Understanding how MYC drives transcriptional amplification via regulation of DNA topology

Inhibitors of Topoisomerases (TOPs, TOP1, TOP2) are mainstays of anticancer therapy. While they have proven effective, the toxicity of current TOP drugs in non-cancer cells, limits their use. Development of tumour-specific TOP inhibitors will require a better knowledge of TOPs. This project will define how TOP are regulated and target these regulatory mechanisms with drugs.

TOPs promote transcription and replication by cleaving/resealing DNA strands, removing supercoils generated during polymerase elongation. In my works published in Cell and Mol Cell, I discovered that the activity of TOPs is regulated.

The oncoprotein MYC joins TOP1 and TOP2 in a topoisome complex and stimulates their activities to boost cell proliferation.
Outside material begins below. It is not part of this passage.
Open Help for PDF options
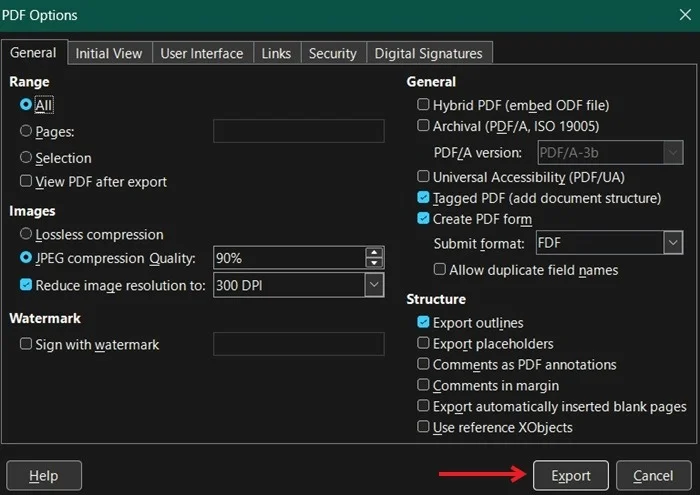 coord(44,475)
Targeting the mechanism of the topoisome instead of the single TOPs might selectively halt MYC while preserving physiological TOP activity, avoiding DNA damage associated to current TOP drugs.By using genomics, biochemical and microscopy approaches, as well as drug screens, I will define the mechanism of MYC-driven cellular proliferation via regulation of the topoisome and develop drugs blocking the topoisome to arrest tumor growth.

This project is feasible based on compelling preliminary data and collaborations.

The work will identify novel drugs to target TOPs that can be put forward in clinical trials for the benefit of the society. This new way of targeting TOPs to affect MYC is a beyond the state-of-the-art approach to the field of cancer biology.